Participant Characteristics

The cohort comprised 4 patients with GOLD I, 24 patients with GOLD II (moderate), 32 with GOLD III (severe) and 19 with very severe (GOLD IV) COPD, as well as 16 healthy age- and gender-matched controls with a normal FEV1/FVC ratio. Neither group had co-existing diagnoses of chronic heart failure, neuromuscular disease, type 2 diabetes or other endocrinological disorder. By design the majority of the patient cohort and controls were ex-smokers (85% and 69% respectively), with 15% of the patients but none of the controls being current smokers. The smoking exposure of the patients was significantly greater than the controls (45 vs 3 pack-years, respectively). Consistent with the published literature, and as previously reported in this cohort, patients had a reduced Type I fibre proportion in quadriceps (28.95% versus 54.44%, P = 7.19E-06), an increase in the proportion of Type IIa fibres (60.11% versus 40.13%, P = 5.78E-05), and had smaller glycolytic, Type IIx fibres. There were no significant associations between FEV1 and either quadriceps strength or endurance in the cohort. Participant and biopsy characteristics are detailed in full in Supplementary Information Table E1.
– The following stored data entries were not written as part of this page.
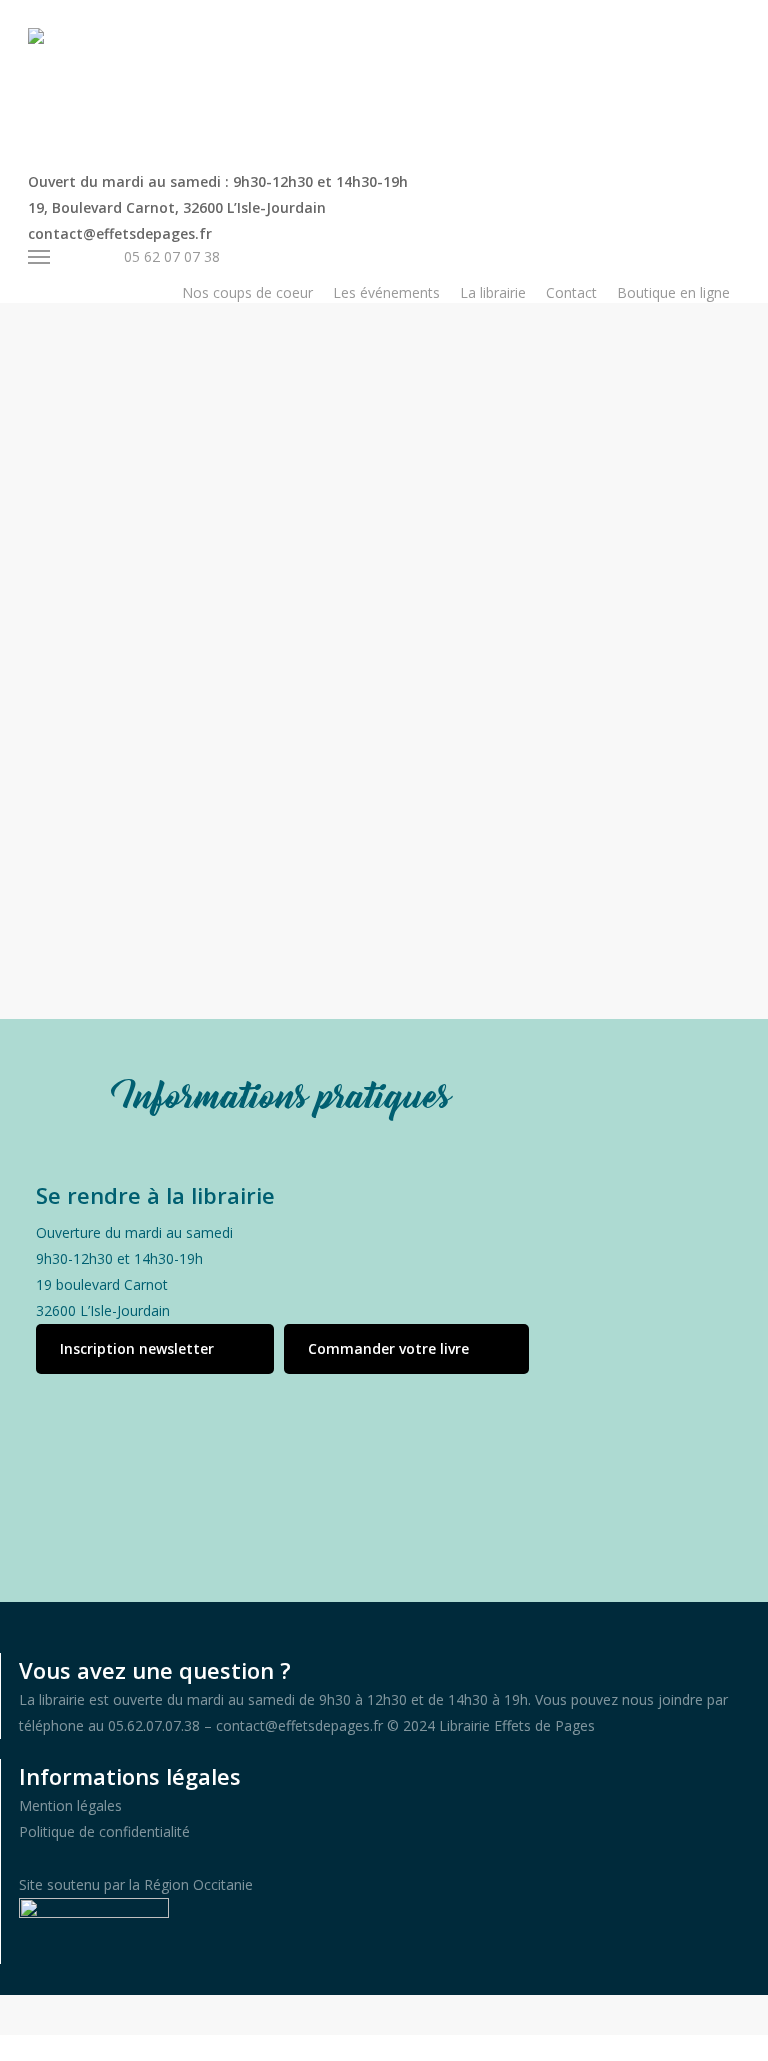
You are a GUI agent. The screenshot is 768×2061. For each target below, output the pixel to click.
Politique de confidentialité (104, 1831)
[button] (155, 1349)
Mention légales (70, 1805)
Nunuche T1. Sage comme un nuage (354, 779)
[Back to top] (384, 2048)
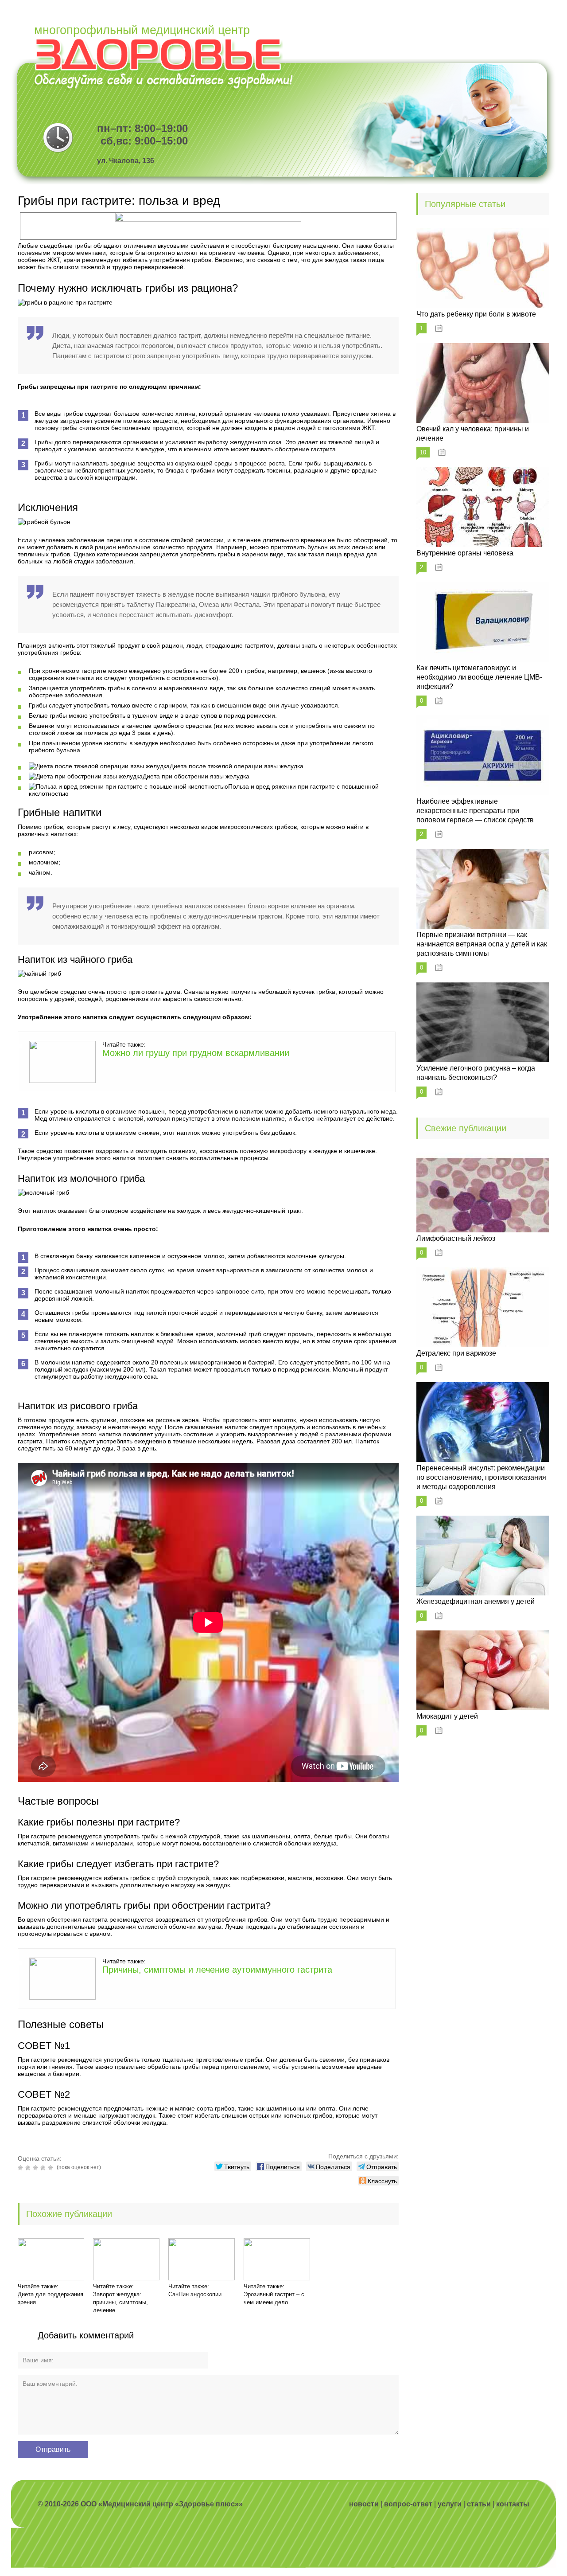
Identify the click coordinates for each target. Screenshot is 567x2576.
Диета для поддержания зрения (50, 2298)
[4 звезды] (44, 2167)
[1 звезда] (21, 2167)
COPD-related differences in peripheral muscle gene expression

At a 5% false discovery rate (FDR) 1,826 transcripts achieved significance, of which 18 carried an absolute fold change ≥2 (Table 1 and Supplementary Fig. E1a). These included genes participating in a diverse range of processes comprising satellite cell regeneration (FST, CDKN1A, and AREG) and differentiation, including Wnt signalling (FST, FRZB, and C12orf75), neuromuscular transmission (MUSK), energy metabolism (FST and C12orf75), stress response and inflammation (ANKRD1, POSTN, TNC and AREG) and muscle structure/composition (MYH1, ACTC1, MYH3 and MYBPH). Transcriptional disturbance of these 18 genes did not appear to be restricted to individuals with a low muscle mass (FFMI) (Fig. E1b).

Table 1 Transcripts altered in COPD quadriceps (vastus lateralis) relative to healthy controls.

Up-regulated genes highlighted common themes of muscle stress, development, growth and differentiation, as well as neuromuscular transmission. Up-regulated genes included the embryonic isoform of myosin, MYH3, which is only transiently expressed in adult skeletal muscle during the early phase of muscle regeneration10. The only protein-coding gene to show a significant reduction in COPD at the absolute fold change ≥2 threshold was C12orf75 (also known as adipogenesis down-regulating transcript 3 [ADG3]) (Table 1).

The most significant differentially expressed transcript in this data set was the extra-neuronal organic cation transporter SLC22A3, also known as OCT3 (t = 7.71, adj. P = 1.71E-07), expressed at 3.35 fold greater levels in COPD musculature relative to healthy controls. Differential expression of SLC22A3 and direction of effect in COPD musculature are confirmed in at least one independent population and alternative platform11. This confirms that SLC22A3 over-expression is a robust feature of the quadriceps transcriptome in COPD.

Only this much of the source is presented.